There's a certain style in photography called "lifestyle". Back in my day (yes, I just said it), we all called that "photo-journalistic" meaning taking pictures of life and moments as they happen. Being a fly on the wall and not interfering too much with your subject. Just allowing life to be life and recording it as it is. This is a style I closely mesh with as I am not into super posy shots when doing my own photos. Of course I do have to pose people and if someone is standing funny, I will tell them. But as a general rule, I try to allow my subjects to do their own thing. A lot of "lifestyle" shoots take place in average settings, like a living room, the park, or any area that a person would generally feel comfortable to be themselves. Since this is one of my preferred ways of shooting (both with clients and on my own) I thought I would discuss some tips to achieving this look naturally.
1. Lighting is key. In case you haven't seen it, I did a guide to Finding your best lighting in every situation. With lifestyle photography, you generally want to keep the lighting completely natural. The above guide will give you some tips for getting just the right light indoors and outdoors. You'll definitely run in to both with lifestyle photography.
2. Wait for the right moment. If need be, don't take a picture for a minute or two. Just keep looking through that viewfinder waiting for the sweet moment to happen. Whether it's a father kissing his child on the cheek, or a girl laughing, lifestyle is all about capturing natural moments.
3. Plan an activity or have your subjects in action. Your subjects will end up too posy if they have nothing to do or keep them busy. Whether it's playing on a swing set, walking through the park, making sandcastles at the beach, etc. Make sure they will actively have something to do.
4. Make sure your subjects know that you are there to observe. If you want them to be looking away from the camera, direct their attention somewhere. Give them another activity to do. If I am shooting a session completely "lifestyle" I usually start by saying, "I'm just here to hang out, you do your thing!"
5. Encourage any sweet moments. Laugh with them to create more laughter. If people hear you laughing or saying "perfect", they will know that their current moments are looking beautiful and they can relax more. Positive reinforcement is always a good thing. Make sure your subjects know that they look great!
6. Details are important. Capturing little details are a big part of lifestyle shooting. If it's a couple hanging out in a coffee shop, snag a picture of them holding their drink. Or a child playing outside, get a shot of their little feet running. It's all about stepping outside of the "posed" mind set and capturing moments.
7. Be sure to always change your perspective. Shoot from above, maybe lie in the grass and shoot, stand on a chair, try it all! It's always good to have a variety.

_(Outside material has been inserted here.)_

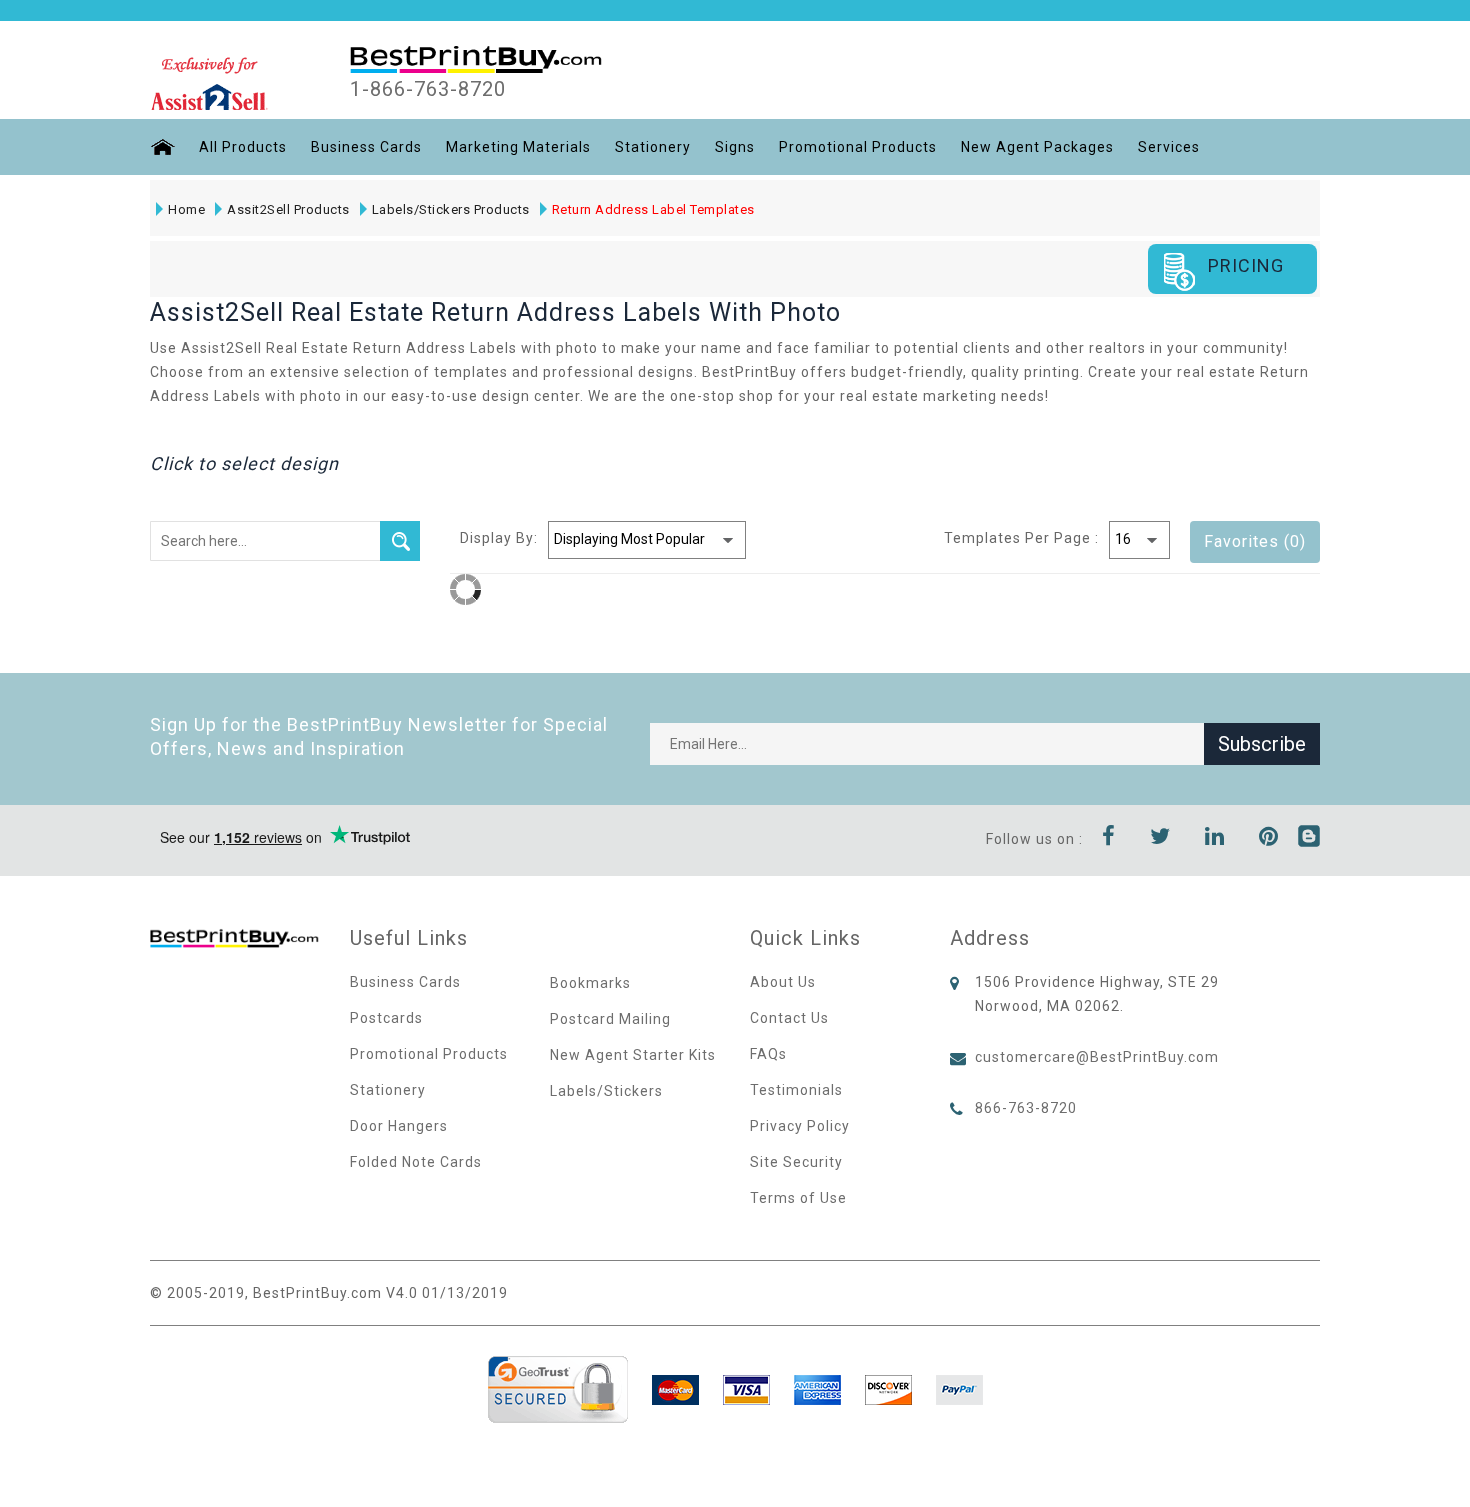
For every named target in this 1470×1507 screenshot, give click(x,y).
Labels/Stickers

8. Consider shooting with a more wide angle lens. Lifestyle shots tend to be taken with a wider angle lens allowing for more background to show. Since the shots are all about capturing moments and not necessarily close up portraiture, shooting wide angle is your best bet. My favorite "lifestyle" lens is my 35mm 1.4. It gives me the perfect perspective for my subject. Another alternative is the 35mm 1.8, a very inexpensive lens! If you are unable to shoot with a wide lens, don't fret. Just remember to take a few steps back to see a larger picture. Of course this isn't a rule and you can always do close ups, but it's a good place to start!
9. Keep trying new things. It can be difficult to break outside of that stigma that all photos need to be smiling or look into the camera. Not that that's a bad thing. I still shoot that way too, but knowing that they don't all have to be that way can help you better adapt to shooting in a casual, lifestyle manner.
10. Have fun! Keep it lighthearted and relaxed. Enjoy yourself!